The term “child sexual abuse material” more accurately captures the nature of the material and the sexual exploitation of minors and better encompasses multiple media formats such as images, videos, and other digital content.

“With this new law, we are moving away from the ‘you know it when you see it’ mindset and embedding clear and concise language into law that helps prosecute child predators,” Provenzano said. “The words ‘child pornography’ imply a child is able to consent. We know that a child cannot consent, and this law puts the emphasis on the crime committed against the child, not the child themselves.”

Rep. Provenzano worked with Senator Darrell Weaver, R-Moore, on the bill. 

“This bill marks a significant shift in our legal terminology, one that reflects the gravity and true nature of the crimes we're combatting,” Weaver said. “During my time as director of the Oklahoma Bureau of Narcotics, we continually worked to take action against those who commit sexual crimes and partake in human trafficking. I am adamantly opposed to such exploitation and abuse and was proud to have a role in sending this bill to the governor’s desk.” 

The updated terminology aligns with the evolving legal frameworks in the United States and better defines material by using a more specific term aligning with federal code.

The bill was originally suggested by The Demand Project, a nonprofit organization that works to eradicate human trafficking, online enticement, child sexual abuse material, and the commercial sexual exploitation of children. Child sexual abuse material has significant impact on child trafficking demand.

“In changing 'Child Pornography' to 'Child Sexual Abuse Material,' we're not just updating words; we're reaffirming our commitment to protect the innocence of our children,” said The Demand Project CEO and Co-Founder Kristin Weis. “This bill marks a pivotal moment in our legal landscape, ensuring that the focus remains on the crime committed against the child, which will undoubtedly result in more serious action taken against perpetrators when viewed in this light."

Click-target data
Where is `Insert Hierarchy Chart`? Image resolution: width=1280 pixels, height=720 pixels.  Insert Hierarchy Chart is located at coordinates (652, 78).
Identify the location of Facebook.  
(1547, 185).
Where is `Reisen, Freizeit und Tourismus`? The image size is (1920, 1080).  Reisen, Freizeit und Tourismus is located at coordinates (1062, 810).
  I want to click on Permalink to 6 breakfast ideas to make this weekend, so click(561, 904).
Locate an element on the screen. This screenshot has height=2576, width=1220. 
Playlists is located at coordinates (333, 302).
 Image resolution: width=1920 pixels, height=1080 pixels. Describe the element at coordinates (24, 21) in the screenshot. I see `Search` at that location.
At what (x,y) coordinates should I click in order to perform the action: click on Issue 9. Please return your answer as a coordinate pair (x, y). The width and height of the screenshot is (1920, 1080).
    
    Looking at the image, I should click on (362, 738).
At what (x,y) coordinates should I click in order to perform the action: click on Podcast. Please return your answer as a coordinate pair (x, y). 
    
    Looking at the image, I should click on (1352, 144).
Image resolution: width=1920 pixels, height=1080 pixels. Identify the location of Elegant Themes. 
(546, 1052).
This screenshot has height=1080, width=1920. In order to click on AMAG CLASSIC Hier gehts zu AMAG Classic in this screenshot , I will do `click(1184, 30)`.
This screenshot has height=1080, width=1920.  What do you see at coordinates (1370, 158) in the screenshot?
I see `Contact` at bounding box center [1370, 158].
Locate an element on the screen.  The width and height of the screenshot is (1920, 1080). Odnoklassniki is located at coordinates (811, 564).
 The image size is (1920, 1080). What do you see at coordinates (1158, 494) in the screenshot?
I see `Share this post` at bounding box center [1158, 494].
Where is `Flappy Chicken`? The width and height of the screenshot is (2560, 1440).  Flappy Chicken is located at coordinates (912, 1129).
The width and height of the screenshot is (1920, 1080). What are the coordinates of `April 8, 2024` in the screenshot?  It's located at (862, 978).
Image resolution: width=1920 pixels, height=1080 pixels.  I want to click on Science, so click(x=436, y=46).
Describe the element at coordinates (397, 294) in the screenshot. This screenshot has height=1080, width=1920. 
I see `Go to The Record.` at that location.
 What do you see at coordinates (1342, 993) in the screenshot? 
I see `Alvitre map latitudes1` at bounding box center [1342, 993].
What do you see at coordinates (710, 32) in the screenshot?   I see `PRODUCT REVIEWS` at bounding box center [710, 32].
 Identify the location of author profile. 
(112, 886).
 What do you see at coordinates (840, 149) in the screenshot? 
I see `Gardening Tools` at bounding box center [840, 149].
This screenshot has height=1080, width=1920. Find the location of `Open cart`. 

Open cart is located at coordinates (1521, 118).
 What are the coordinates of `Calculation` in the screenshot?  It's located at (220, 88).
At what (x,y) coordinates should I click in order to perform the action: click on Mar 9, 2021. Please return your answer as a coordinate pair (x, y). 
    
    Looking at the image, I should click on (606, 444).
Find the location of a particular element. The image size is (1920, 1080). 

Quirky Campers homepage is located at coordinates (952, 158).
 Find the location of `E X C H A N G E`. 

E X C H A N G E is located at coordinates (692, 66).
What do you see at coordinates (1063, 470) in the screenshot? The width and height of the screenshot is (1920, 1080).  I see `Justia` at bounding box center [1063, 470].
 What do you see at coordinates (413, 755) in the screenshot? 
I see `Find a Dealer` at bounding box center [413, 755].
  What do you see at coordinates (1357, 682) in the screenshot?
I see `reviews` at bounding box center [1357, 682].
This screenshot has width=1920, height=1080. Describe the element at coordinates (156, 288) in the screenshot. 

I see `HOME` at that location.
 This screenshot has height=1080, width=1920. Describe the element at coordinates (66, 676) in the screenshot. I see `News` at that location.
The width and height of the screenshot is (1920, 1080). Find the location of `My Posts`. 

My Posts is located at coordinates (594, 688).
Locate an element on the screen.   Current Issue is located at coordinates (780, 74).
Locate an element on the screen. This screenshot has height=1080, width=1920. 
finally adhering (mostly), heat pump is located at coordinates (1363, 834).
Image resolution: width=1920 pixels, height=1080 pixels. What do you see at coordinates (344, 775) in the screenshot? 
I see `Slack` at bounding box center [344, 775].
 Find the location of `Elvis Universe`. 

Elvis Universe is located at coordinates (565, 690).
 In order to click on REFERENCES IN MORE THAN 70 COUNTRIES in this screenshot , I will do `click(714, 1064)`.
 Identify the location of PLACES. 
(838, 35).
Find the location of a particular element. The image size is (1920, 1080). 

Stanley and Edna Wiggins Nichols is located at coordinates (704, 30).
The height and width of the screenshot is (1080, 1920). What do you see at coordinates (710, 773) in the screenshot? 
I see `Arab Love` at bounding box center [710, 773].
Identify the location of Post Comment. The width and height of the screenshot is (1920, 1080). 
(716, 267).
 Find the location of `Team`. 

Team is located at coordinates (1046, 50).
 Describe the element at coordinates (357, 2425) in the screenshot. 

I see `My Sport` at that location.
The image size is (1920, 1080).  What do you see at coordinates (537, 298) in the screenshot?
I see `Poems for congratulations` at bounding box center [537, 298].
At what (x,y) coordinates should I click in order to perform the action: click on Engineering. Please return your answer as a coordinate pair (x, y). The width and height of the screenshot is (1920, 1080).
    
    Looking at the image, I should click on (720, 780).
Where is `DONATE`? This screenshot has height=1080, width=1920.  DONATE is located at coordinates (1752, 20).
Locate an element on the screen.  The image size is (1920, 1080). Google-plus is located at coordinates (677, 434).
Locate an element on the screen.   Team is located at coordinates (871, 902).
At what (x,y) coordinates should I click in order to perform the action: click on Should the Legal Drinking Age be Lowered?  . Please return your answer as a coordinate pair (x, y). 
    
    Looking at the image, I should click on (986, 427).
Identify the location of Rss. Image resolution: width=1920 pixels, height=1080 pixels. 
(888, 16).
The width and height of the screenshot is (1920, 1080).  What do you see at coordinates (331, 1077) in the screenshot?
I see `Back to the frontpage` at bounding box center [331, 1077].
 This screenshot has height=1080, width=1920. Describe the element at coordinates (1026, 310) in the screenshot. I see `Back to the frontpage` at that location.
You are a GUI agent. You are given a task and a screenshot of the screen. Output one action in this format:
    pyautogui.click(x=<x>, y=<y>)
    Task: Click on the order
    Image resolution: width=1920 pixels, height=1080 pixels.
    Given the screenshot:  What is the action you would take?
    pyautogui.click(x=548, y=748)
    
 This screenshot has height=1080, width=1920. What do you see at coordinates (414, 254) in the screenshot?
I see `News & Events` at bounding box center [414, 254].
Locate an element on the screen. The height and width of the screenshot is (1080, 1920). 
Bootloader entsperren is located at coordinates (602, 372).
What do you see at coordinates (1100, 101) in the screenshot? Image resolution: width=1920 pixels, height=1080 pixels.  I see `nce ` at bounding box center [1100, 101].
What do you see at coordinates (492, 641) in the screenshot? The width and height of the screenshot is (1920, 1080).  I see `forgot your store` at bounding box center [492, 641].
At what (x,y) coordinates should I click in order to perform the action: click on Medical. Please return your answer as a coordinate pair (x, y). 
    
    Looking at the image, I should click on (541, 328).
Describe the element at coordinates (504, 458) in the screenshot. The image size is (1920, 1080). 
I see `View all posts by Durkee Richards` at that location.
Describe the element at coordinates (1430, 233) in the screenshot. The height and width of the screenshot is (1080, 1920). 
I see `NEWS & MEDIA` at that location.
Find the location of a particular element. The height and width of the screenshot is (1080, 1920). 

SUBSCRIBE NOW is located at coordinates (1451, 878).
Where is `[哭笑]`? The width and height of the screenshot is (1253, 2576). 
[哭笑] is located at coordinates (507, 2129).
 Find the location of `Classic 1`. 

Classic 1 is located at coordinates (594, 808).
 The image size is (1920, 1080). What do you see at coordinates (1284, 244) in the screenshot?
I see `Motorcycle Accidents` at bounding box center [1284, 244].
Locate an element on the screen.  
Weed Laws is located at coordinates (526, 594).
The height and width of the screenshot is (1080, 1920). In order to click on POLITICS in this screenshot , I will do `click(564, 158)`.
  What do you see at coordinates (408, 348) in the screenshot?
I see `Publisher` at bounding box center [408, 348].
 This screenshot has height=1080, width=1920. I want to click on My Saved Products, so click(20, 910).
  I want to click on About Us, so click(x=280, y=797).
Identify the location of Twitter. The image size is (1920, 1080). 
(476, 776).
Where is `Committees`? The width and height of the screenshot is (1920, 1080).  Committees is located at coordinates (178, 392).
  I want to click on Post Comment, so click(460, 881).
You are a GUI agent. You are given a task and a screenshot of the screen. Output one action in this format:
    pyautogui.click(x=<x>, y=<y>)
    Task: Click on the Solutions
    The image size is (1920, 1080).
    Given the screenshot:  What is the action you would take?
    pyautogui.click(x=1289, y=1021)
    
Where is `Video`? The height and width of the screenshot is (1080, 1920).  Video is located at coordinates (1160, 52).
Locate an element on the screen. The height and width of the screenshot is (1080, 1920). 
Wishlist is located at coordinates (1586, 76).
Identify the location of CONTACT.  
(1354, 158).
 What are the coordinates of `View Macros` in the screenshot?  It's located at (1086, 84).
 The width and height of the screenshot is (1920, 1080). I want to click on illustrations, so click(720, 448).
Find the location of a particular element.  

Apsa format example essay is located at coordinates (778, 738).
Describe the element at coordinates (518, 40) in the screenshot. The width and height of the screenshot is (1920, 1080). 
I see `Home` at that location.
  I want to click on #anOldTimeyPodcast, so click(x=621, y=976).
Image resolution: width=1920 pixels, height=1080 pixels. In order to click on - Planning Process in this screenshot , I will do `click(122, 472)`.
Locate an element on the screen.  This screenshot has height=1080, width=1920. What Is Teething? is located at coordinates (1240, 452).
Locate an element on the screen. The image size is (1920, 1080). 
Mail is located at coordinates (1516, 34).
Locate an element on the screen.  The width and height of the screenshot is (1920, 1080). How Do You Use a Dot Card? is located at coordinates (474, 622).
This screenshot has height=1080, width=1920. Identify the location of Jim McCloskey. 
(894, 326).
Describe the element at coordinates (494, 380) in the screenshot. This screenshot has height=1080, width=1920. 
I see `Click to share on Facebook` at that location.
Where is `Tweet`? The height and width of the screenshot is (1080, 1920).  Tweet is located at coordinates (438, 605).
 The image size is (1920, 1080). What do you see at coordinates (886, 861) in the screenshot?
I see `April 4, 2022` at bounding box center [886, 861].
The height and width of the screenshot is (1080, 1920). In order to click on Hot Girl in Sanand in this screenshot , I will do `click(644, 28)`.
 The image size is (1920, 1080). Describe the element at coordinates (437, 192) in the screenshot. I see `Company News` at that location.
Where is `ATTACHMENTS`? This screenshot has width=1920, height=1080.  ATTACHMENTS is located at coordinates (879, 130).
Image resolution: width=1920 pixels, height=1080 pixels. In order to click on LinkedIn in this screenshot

* REQUIRED TASKS *
a) Rewrite the stretch of the excerpt on the terminology bill from "The updated terminology" through "child trafficking demand.", replacing "nonprofit organization" with "charitable organization".
b) Condense the paragraph of the excerpt on the terminology bill that begins "The bill was originally suggested" into a shorter version that keeps its main facts.
c) According to the excerpt on the terminology bill, which agency did Senator Darrell Weaver once direct?
The records are material separate from the excerpt on the terminology bill.

* RESPONSES PER TASK *
a)
The updated terminology aligns with the evolving legal frameworks in the United States and better defines material by using a more specific term aligning with federal code.

The bill was originally suggested by The Demand Project, a charitable organization that works to eradicate human trafficking, online enticement, child sexual abuse material, and the commercial sexual exploitation of children. Child sexual abuse material has significant impact on child trafficking demand.

b) The Demand Project first suggested the bill. It is a nonprofit that works to eradicate human trafficking, online enticement, child sexual abuse material, and the commercial sexual exploitation of children. Child sexual abuse material significantly affects child trafficking demand.

c) The Oklahoma Bureau of Narcotics.